Exercise Helps Your Health
Regular exercise not only helps maintain a healthy body weight but also prevents serious health problems. Regular exercise stimulates hormones, keeps your skin healthy, and overall keeps your body functioning better. It reduces the risk and symptoms of more than 20 physical and mental health conditions, and can also slow down how quickly your body ages. Regular exercise is one of the most important things you can do for your health.
6 Areas Exercise Improves
1. Blood Pressure
There is an increased risk of stroke when you have high blood pressure. Many people resort to medications to lower their blood pressure, but regular exercise can help to lower blood pressure by 40 percent. This is why we focus on at-home workouts.
Some great exercise options include walking and jogging. Walking for about half an hour can help patients who suffer from high blood pressure. If a person is already active, then strength training or other weighted workouts can also help. Obviuosly paying attention to your diet is one of the biggest ways to positively impact your blood pressure.
2. Heart Disease
As exercise helps to lower blood pressure level and the risk of stroke, it also prevents other heart-related problems. Regular exercise helps to reverse damage to blood vessels, thereby reducing the risk of heart attack. Keeping your heart strong by doing both strength and cardio training will keep your veins as healthy as possible. A healthy circulatory system is important!
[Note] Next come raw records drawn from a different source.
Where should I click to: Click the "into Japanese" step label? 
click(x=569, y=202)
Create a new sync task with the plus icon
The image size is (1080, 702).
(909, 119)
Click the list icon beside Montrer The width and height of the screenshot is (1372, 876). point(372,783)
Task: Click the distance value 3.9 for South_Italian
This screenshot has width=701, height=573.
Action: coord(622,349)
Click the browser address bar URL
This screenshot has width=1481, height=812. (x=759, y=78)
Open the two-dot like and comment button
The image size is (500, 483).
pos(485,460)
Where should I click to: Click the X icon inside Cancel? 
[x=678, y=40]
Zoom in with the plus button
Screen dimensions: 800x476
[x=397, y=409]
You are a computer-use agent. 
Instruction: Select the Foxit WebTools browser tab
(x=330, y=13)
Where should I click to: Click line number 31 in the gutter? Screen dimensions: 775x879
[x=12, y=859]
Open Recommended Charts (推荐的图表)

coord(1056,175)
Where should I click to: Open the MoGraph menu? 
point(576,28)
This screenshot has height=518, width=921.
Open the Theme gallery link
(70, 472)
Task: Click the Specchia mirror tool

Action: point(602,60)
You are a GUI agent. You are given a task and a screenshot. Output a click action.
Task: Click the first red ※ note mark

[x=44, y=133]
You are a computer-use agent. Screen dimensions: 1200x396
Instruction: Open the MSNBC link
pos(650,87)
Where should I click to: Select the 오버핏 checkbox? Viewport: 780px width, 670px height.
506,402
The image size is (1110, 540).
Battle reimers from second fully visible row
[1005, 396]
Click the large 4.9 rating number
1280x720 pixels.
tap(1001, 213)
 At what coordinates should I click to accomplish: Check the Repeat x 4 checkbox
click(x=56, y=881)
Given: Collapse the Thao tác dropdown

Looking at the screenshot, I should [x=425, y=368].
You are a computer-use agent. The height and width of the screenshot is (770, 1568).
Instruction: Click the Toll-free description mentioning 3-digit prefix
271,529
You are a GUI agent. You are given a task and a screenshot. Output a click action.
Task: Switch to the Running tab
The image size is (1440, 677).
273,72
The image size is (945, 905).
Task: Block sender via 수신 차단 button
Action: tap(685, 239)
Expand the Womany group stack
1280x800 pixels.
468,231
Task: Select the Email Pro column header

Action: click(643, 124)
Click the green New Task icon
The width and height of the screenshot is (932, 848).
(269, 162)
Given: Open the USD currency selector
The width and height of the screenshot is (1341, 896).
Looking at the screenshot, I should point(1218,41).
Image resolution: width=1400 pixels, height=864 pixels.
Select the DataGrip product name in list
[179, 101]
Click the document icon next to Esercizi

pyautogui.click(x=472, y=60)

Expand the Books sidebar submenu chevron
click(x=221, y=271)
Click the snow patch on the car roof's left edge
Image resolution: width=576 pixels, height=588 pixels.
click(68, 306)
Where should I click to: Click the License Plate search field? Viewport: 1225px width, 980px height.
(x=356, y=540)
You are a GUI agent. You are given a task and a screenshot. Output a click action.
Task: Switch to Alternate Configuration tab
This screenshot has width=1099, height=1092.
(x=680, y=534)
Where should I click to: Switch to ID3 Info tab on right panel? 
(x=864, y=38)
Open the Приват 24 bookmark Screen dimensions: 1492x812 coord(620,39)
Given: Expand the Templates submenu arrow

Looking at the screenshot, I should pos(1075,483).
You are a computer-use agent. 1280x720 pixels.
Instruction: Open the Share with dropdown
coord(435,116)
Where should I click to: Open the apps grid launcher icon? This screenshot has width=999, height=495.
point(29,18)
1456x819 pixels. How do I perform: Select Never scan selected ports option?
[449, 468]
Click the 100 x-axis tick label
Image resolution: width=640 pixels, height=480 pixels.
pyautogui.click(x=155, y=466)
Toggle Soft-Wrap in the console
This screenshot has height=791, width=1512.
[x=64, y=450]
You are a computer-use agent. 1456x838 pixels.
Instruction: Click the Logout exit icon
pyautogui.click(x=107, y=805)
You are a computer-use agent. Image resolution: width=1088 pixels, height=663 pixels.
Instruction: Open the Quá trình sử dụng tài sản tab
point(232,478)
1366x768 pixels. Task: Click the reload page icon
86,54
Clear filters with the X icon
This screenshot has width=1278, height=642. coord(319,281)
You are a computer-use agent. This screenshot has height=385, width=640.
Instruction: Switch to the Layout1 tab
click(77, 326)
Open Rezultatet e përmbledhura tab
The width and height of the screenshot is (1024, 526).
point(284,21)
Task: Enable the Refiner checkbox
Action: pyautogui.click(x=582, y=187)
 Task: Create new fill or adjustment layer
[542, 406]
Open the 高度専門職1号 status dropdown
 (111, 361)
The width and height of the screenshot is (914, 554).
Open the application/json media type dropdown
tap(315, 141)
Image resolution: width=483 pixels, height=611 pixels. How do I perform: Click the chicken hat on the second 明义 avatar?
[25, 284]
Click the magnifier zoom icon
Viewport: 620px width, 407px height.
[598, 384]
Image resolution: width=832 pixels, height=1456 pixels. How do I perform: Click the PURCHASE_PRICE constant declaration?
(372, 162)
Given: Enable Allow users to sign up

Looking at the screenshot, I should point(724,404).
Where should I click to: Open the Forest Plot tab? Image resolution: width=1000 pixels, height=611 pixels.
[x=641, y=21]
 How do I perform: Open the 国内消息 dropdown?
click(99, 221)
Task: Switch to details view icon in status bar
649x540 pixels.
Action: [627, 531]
Walking for half an hour three to four times a week can help, as can swimming and jogging.
Don’t forget to warm-up! It is important to warm up for five to ten minutes before a workout session so you don’t stress your body further.
Regular exercise helps to increase flexibility of bones and improves range of motion. Exercise helps with effective weight reduction and with maintaining normal body weight. Obesity is one major cause of arthritis in women, so it is important not to overlook the issue.
When body weight is normal, your chances of getting arthritis in the first place are lower. Lack of physical exercise will accelerate the disease, so encourage yourself to get active. Practice yoga or stretching to reduce the problem of arthritis. Walking for half an hour daily can also help in the same way.
Regular exercise helps to lower your risk of cancer. Exercise also lowers the recurrence rate of various cancers like breast and colon.
Cardio exercises like running, vaulting, and jumping are fun ways to keep active. Ideally we should all be active for an hour each day, so figure out a way to make that activity happen. Regular exercise regulates hormone levels, which can cut the risk of cancer by almost 50 percent in women. Exercise also helps to lessen the side effects of cancer treatments.
5. Bones and Muscles
As you age, it’s important to protect your bones, joints, and muscles. They support your body and help you move, ensuring you’re able to do your daily activities and be physically active. Muscle-strengthening activities can help you increase or maintain your muscle mass and strength.
Slowly increasing the amount of weight and number of repetitions you do will give you even more benefits, no matter your age.
Obesity can cause type 2 diabetes. Regular physical activity can reduce your risk of developing type 2 diabetes and metabolic syndrome. Metabolic syndrome is a condition in which you have some combination of too much fat around the waist, high blood pressure, low cholesterol, high triglycerides, or high blood sugar.
Exercise not only helps a person remain fit, but also helps to maintain a normal body weight. It also helps regulate your insulin, which helps make sure you have the right level of blood sugar.
Make sure you are thinking about your diet as well since that is a big contributing factor in developing type 2 diabetes. Consume lots of veggies and fruits, find some lean proteins, and pick quality over cost every time.
Regular physical activity can help keep your thinking, learning, and judgment skills sharp as you age. It can also reduce your risk of depression and help you sleep better.
If you have a chronic health condition such as arthritis, diabetes, or heart disease, talk with your doctor to find out if your condition limits, in any way, your ability to be active. Then, work with your doctor to come up with a physical activity plan that matches your abilities. If your condition stops you from meeting the minimum guidelines, just do as much as you can.